The Parent-Child Relations Lab (PCRL) focuses on parenting processes and children’s emotional and behavioral attributes that contribute to the emergence of early mental health problems in children. We study these processes in the context of a variety of risk conditions that potentially increase the experience of stress in the family, which in turn may act as a change agent to deflect positive trajectories. Our goal is integrate basic developmental processes and longitudinal methods in the study of parent-child relationships to better understand the complex pathways of influence that characterize the emergence of disorder during early childhood.
The Chassin lab conducts research on developmental pathways of risk and resilience from childhood to adulthood. Our projects include longitudinal studies of the origins of alcohol, tobacco, and other drug use and the mechanisms through which these behaviors are transmitted across multiple generations.
The primary goal of Dr. Wolchik’s research is to advance our understanding of vulnerability and resilience among at-risk youths. Over the last 25 years, she has conducted research to identify the modifiable individual- and family-level processes that promote positive adaptation to parental divorce or parental death. She has developed empirically-based interventions to prevent the onset and/or exacerbation of problem outcomes for youths who experience these family disruptions. Randomized experimental trials have shown significant benefits of these programs on a wide array of mental and physical health outcomes. Short- and long-term follow-up studies have shown that these positive effects last up to 15 years after participation.

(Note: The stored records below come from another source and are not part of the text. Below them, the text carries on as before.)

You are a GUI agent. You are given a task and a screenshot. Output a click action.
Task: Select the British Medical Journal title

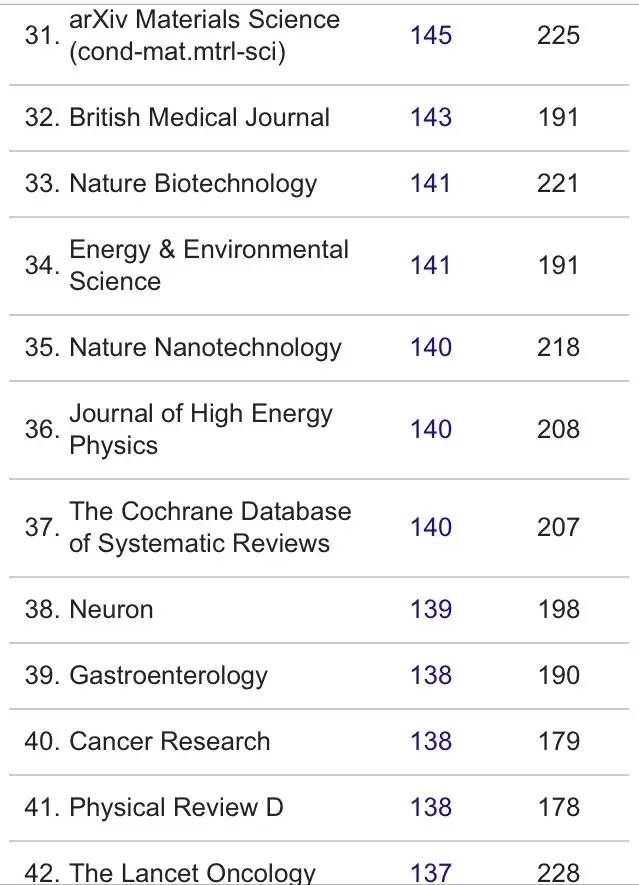pyautogui.click(x=199, y=118)
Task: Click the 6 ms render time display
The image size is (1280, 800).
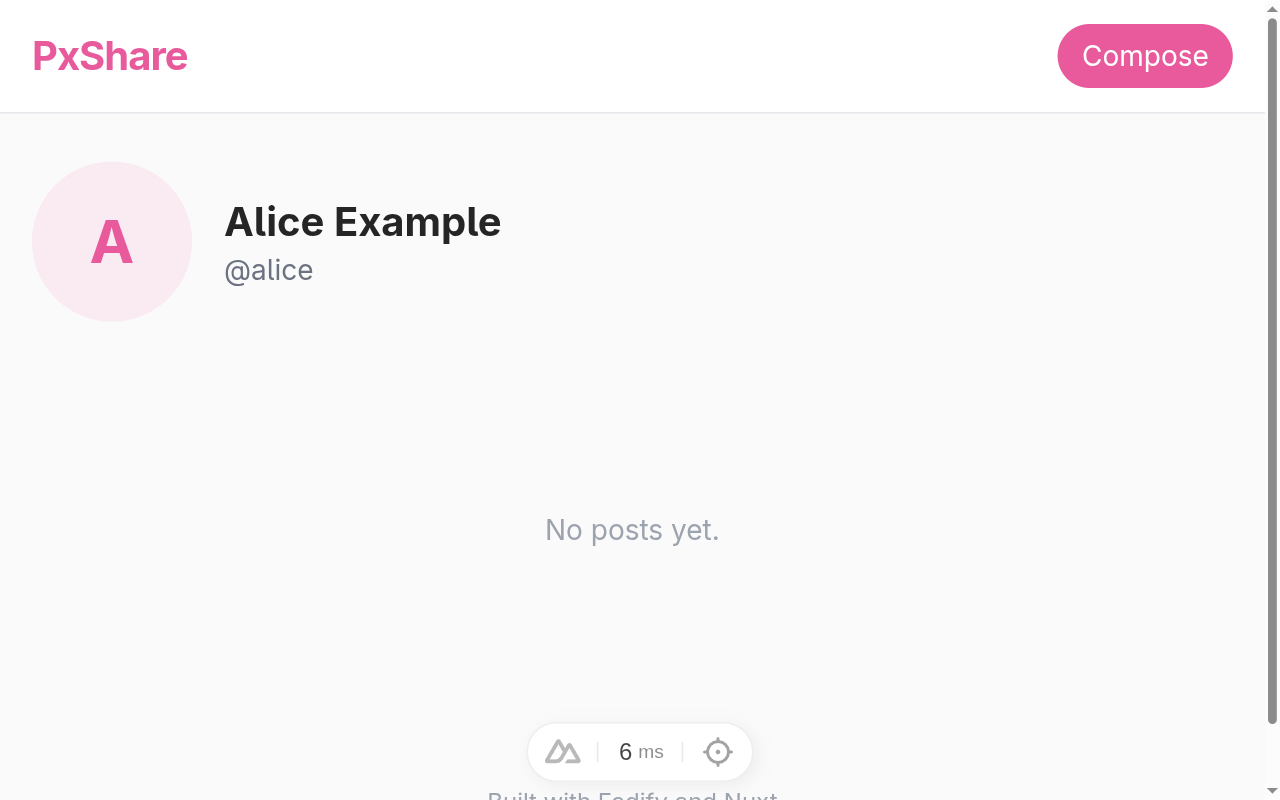Action: pyautogui.click(x=639, y=751)
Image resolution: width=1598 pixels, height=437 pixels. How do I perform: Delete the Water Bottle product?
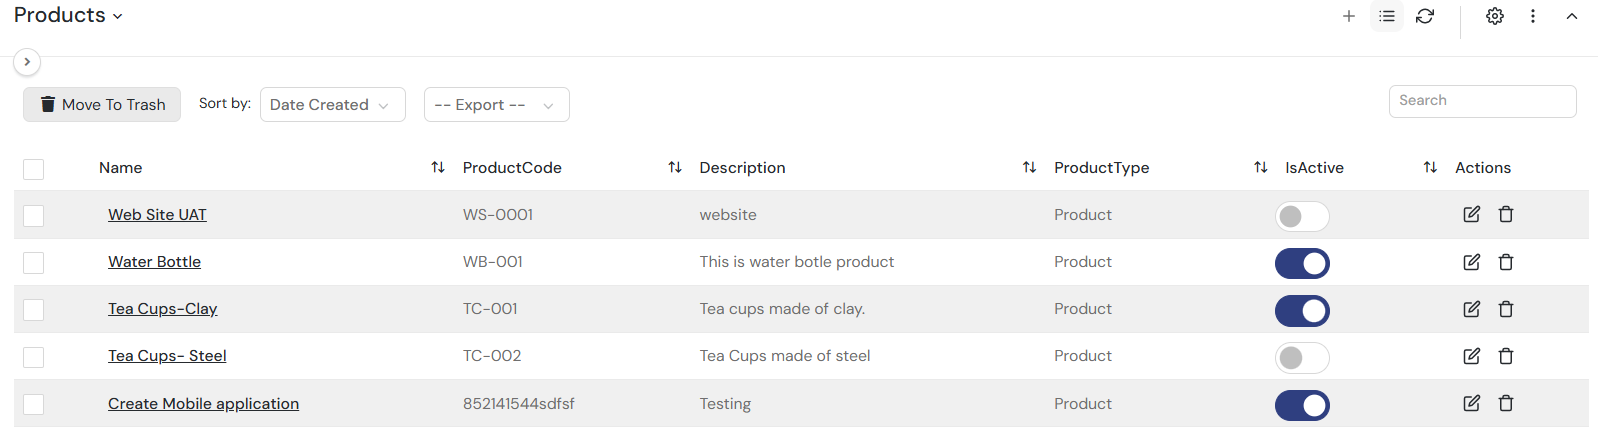[1505, 262]
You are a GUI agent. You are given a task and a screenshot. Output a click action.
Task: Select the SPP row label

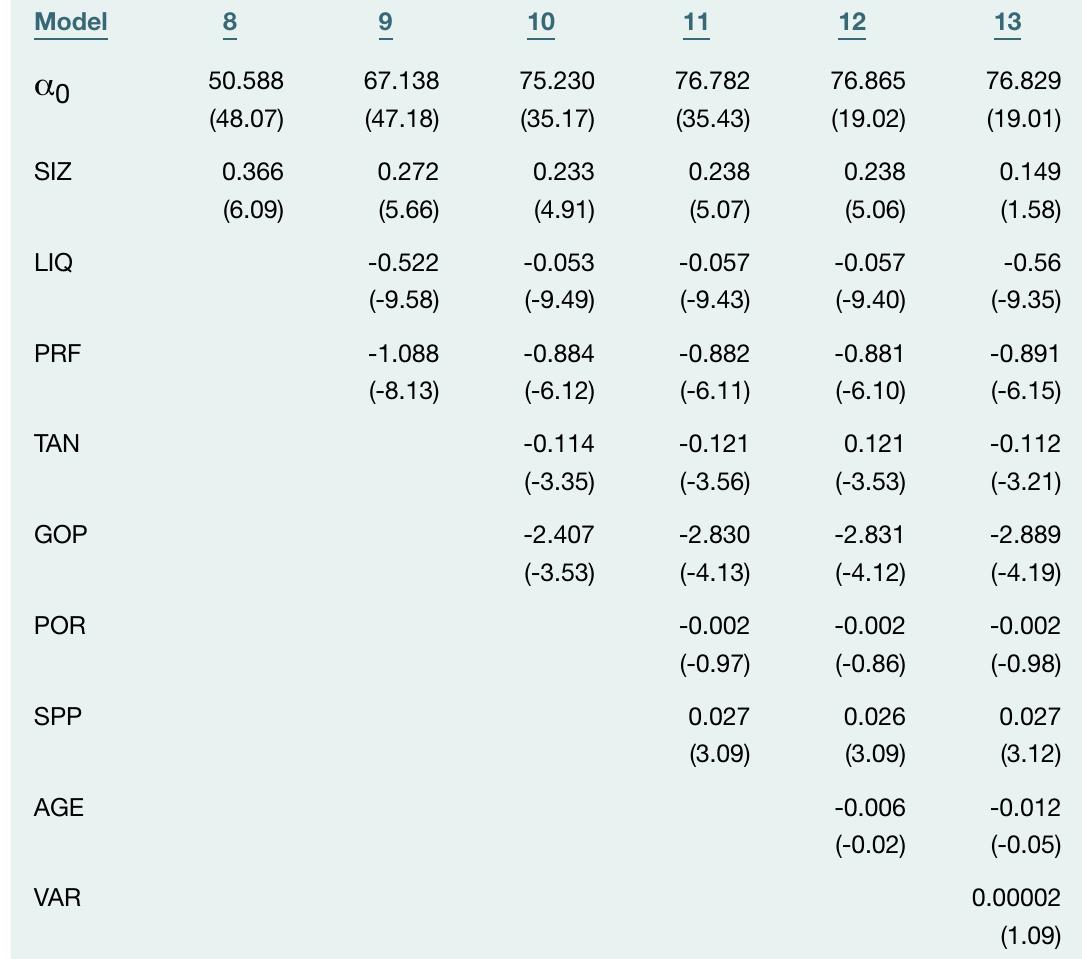57,717
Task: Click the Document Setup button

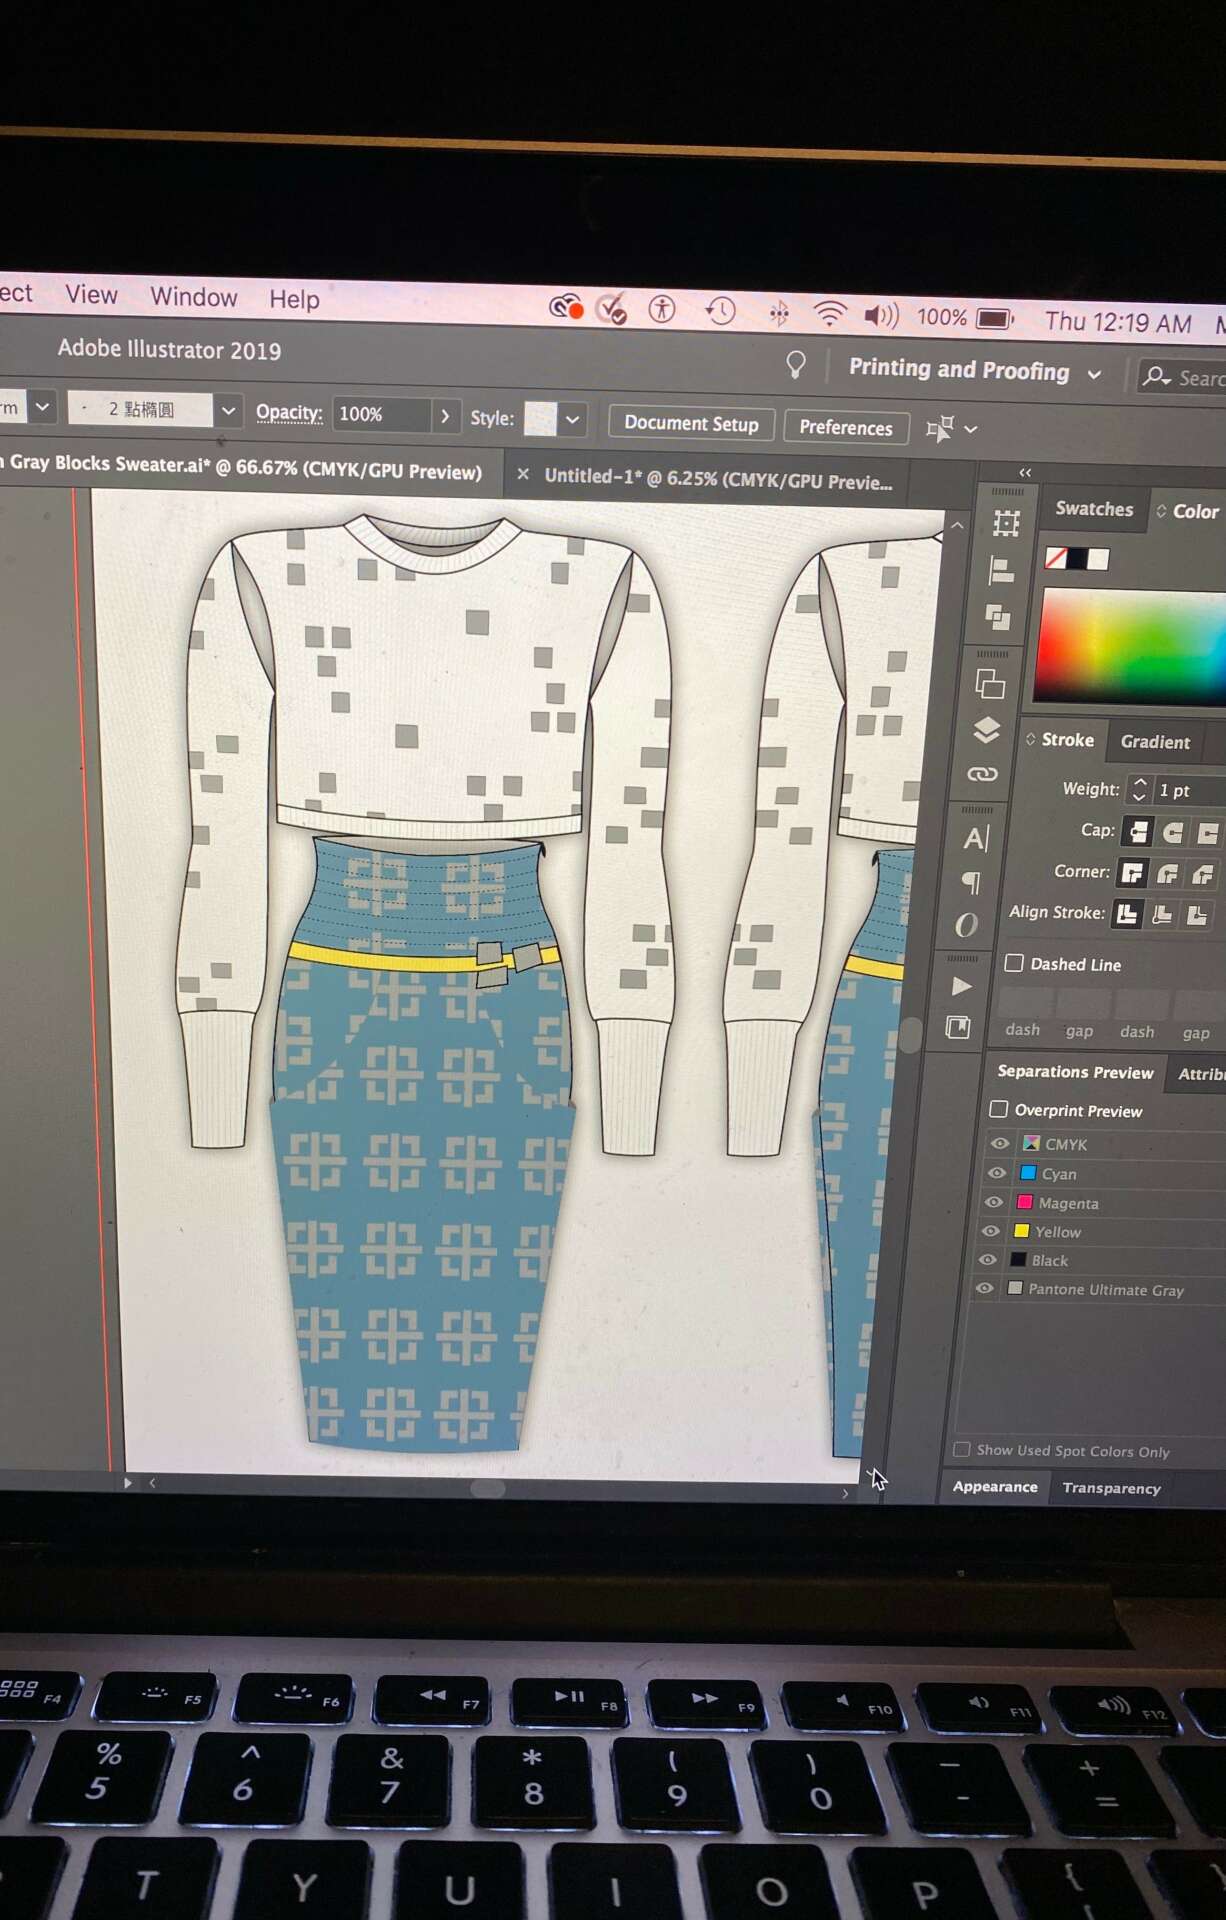Action: click(x=691, y=424)
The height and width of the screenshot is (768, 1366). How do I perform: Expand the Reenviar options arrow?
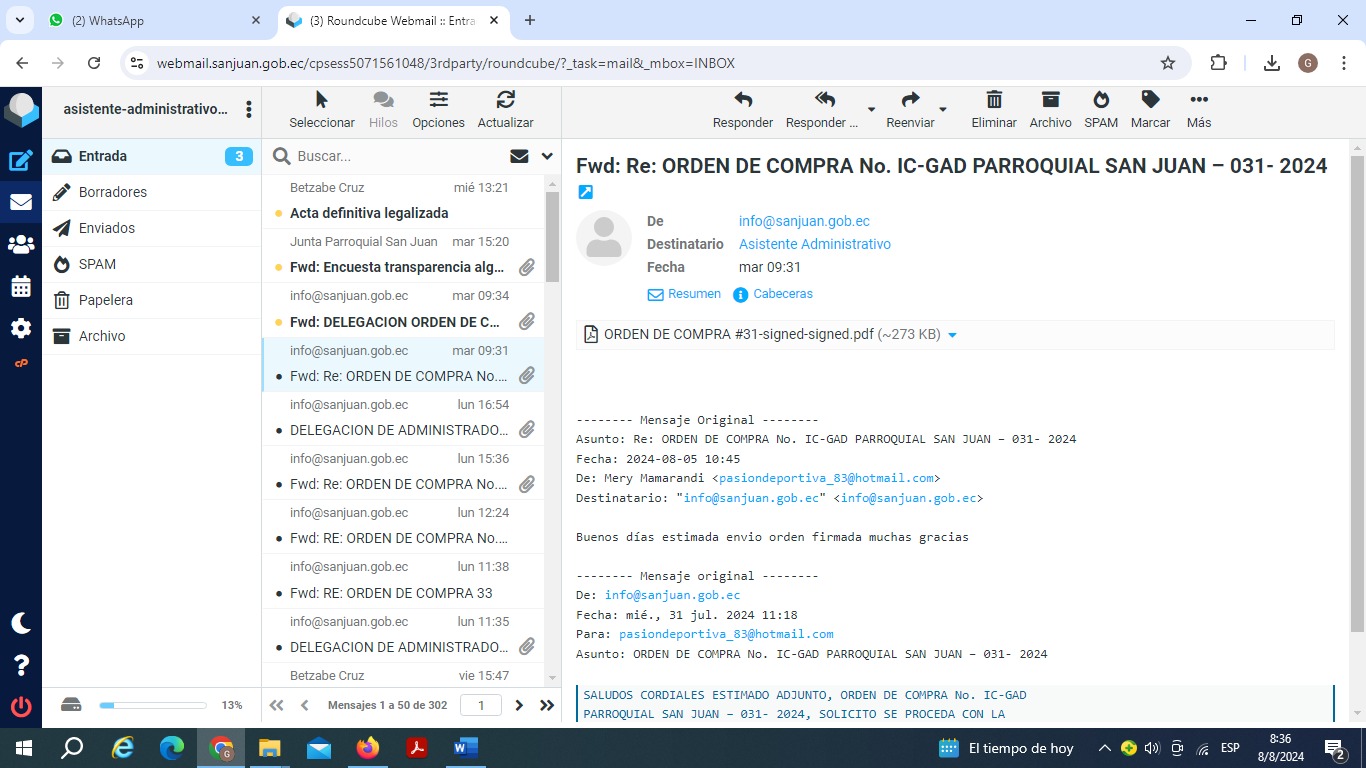click(943, 110)
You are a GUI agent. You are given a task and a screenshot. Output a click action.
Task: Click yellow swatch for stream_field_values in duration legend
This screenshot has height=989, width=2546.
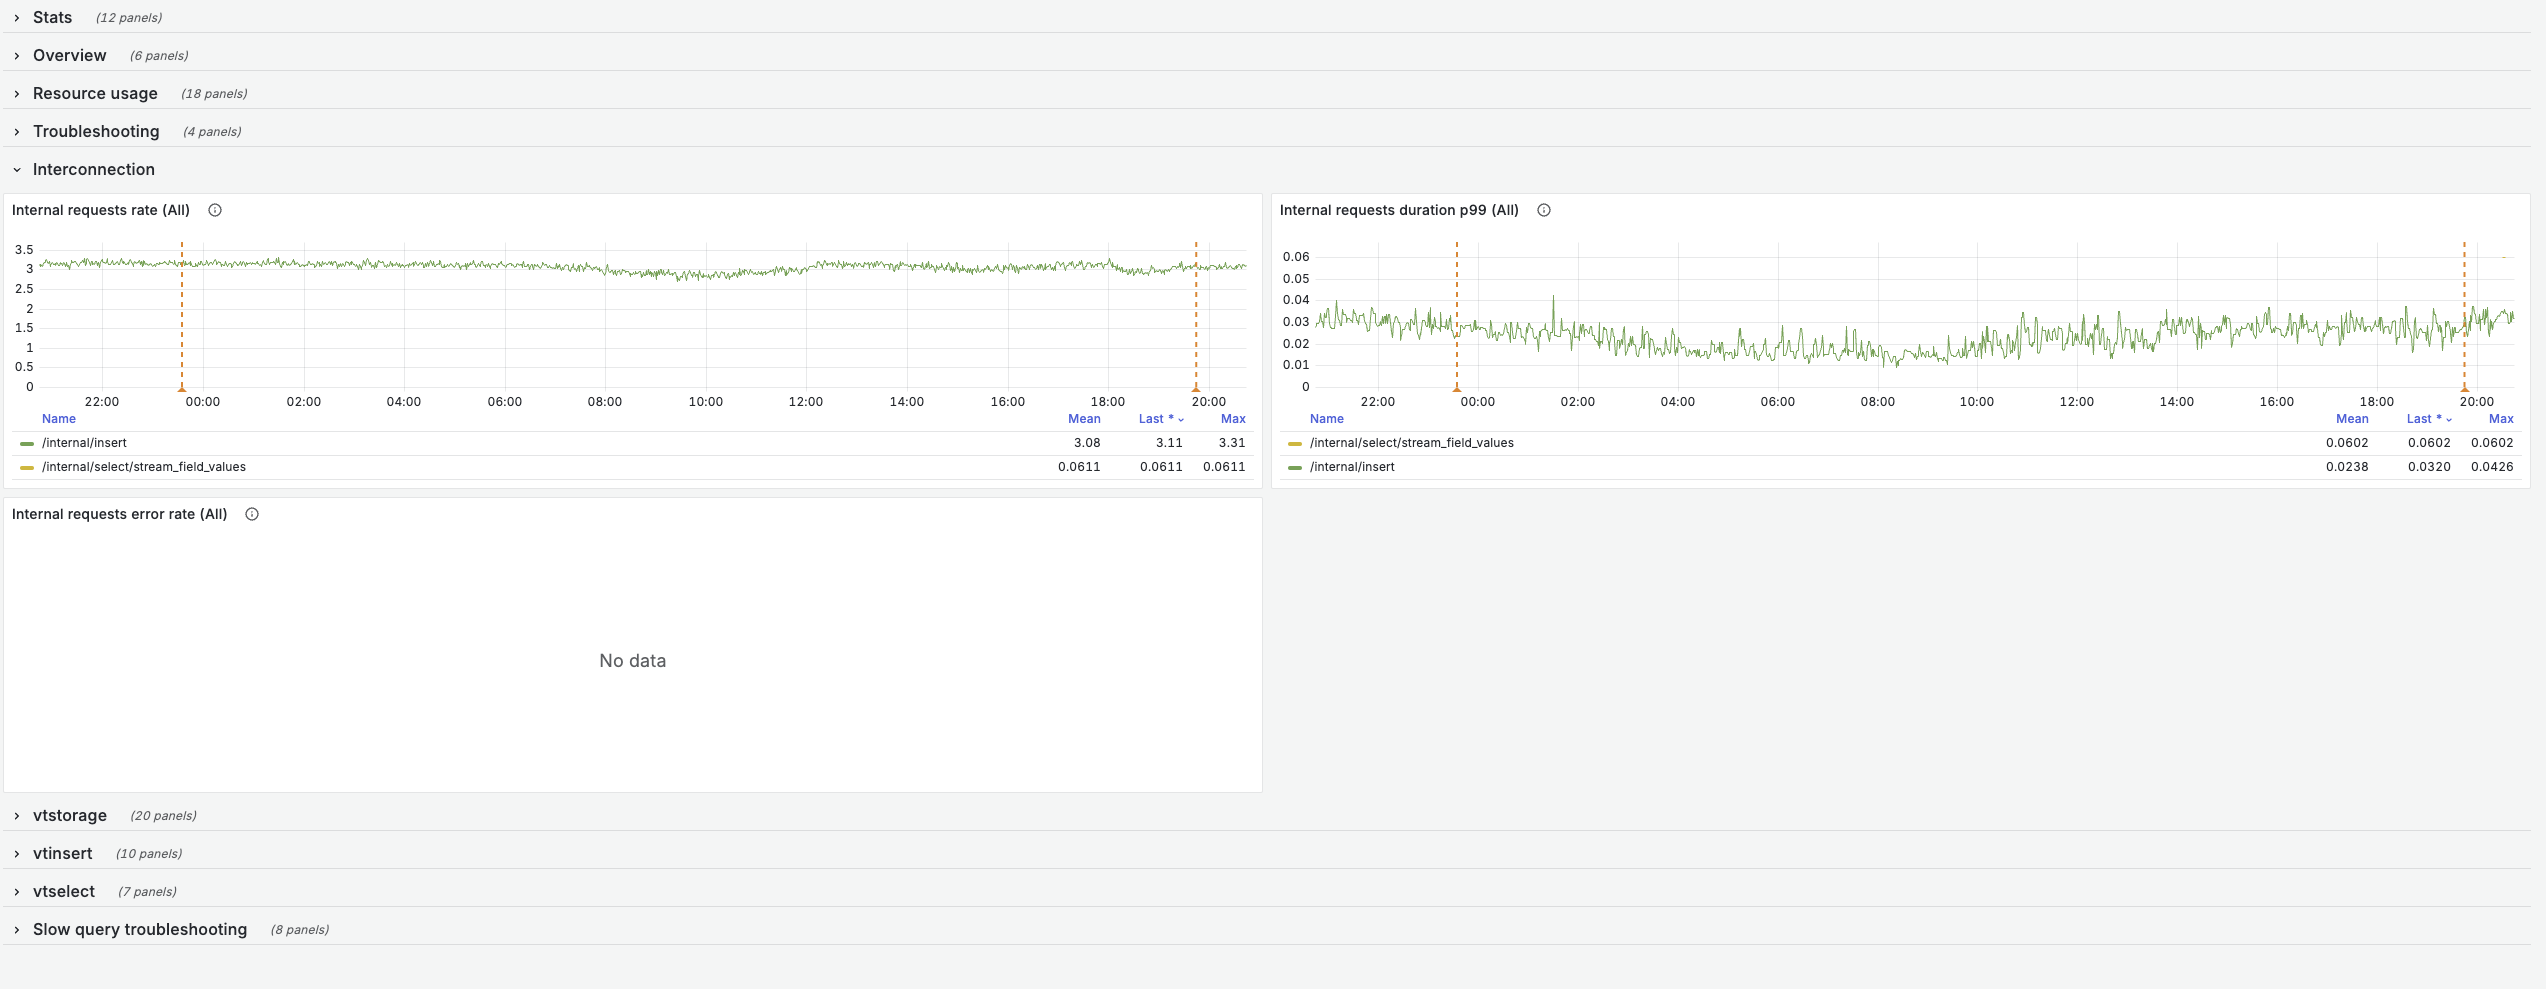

We seek to understand the causes, course, and consequences of problematic substance use through longitudinal epidemiological and case-control studies. Current research projects include (1) understanding links between cannabis use, psychotic-like experiences, and vascular health; (2) documenting the prevalence and correlates of vaping marijuana among college students; and (3) testing whether older adult marijuana users show neuropsychological impairment and functional impairment in everyday life.